**Written instruction**
Count how many lines of the entries below contain the word "accomplish", and reply with that number alone.

**Entries provided**
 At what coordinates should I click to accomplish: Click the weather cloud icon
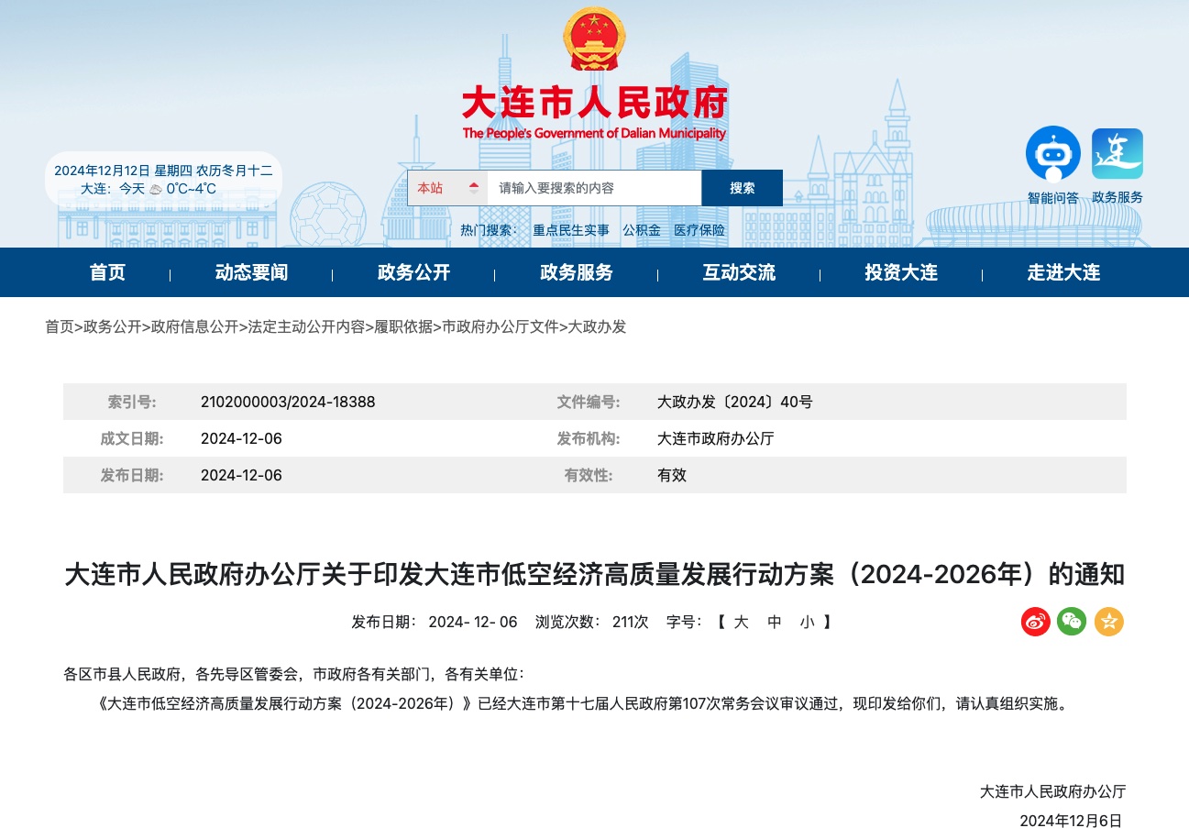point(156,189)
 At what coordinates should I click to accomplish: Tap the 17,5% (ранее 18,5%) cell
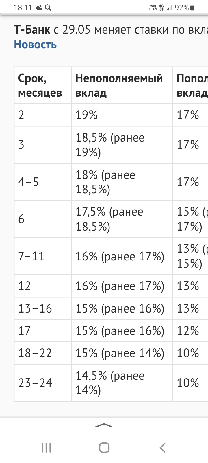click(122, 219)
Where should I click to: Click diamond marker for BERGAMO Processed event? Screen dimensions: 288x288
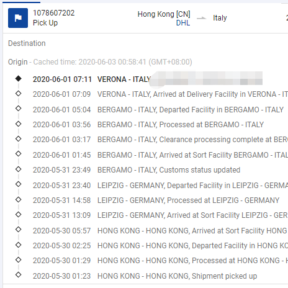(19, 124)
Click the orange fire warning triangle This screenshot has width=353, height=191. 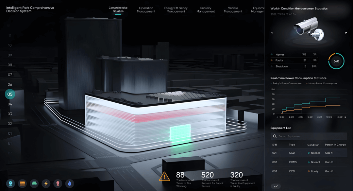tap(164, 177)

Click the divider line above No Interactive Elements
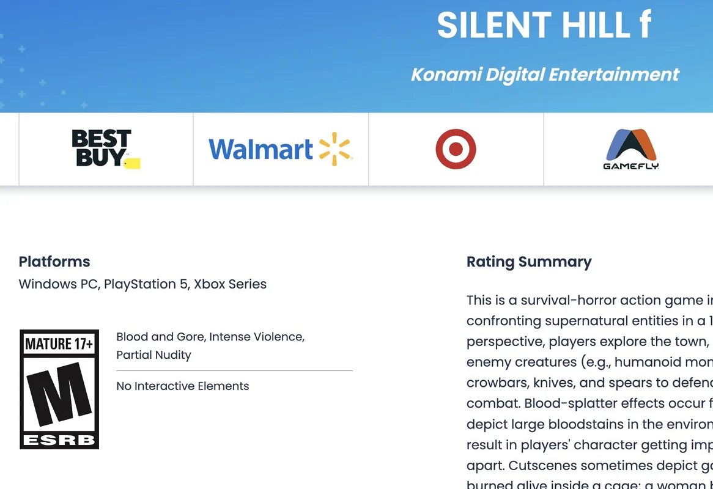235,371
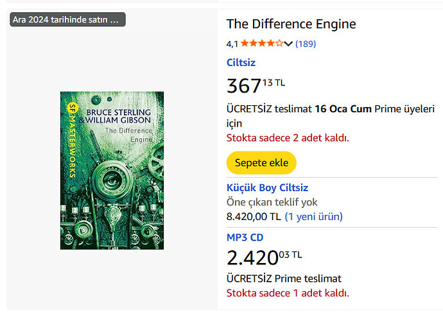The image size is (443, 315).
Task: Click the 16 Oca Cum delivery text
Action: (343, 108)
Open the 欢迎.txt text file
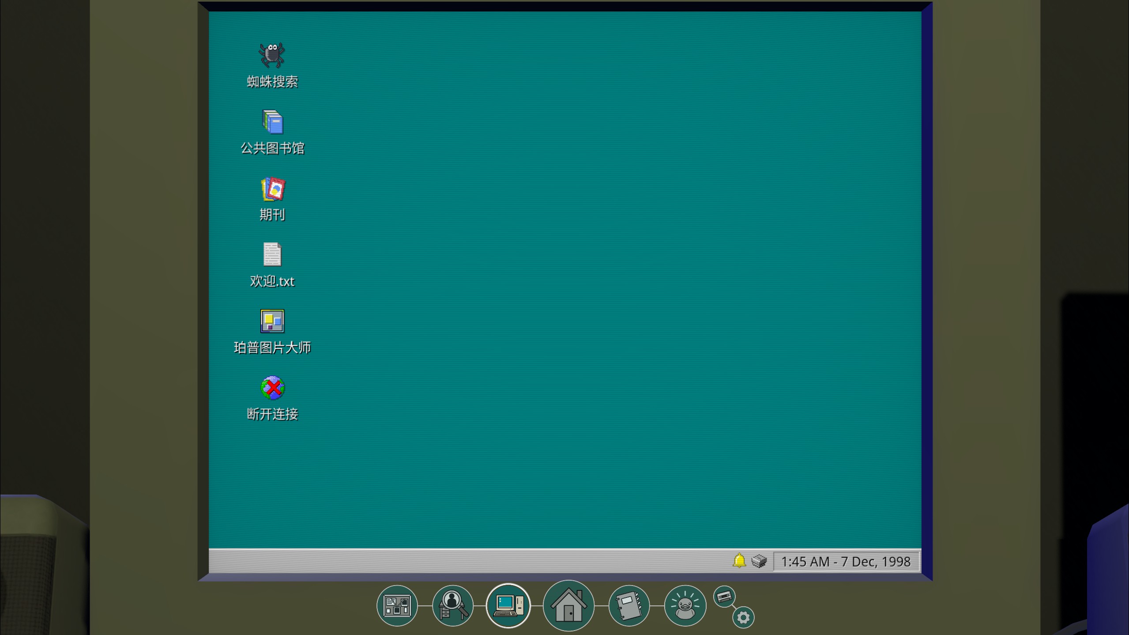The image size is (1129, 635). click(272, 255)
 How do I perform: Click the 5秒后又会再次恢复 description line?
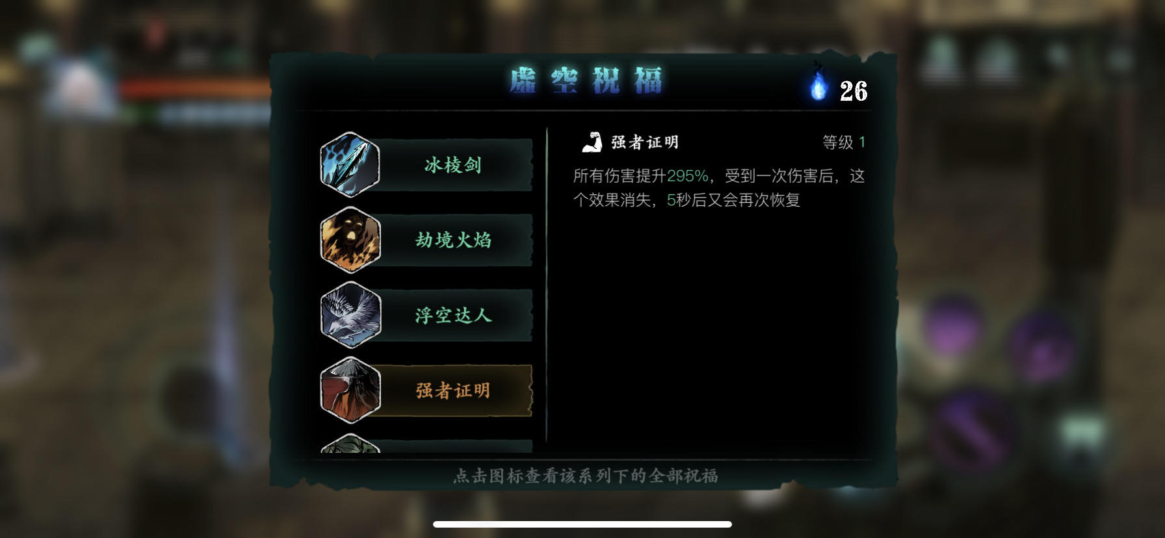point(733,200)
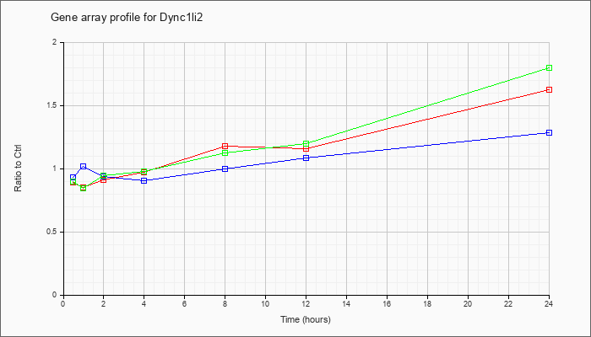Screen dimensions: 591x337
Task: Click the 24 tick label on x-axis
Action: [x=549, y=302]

**Answer**
2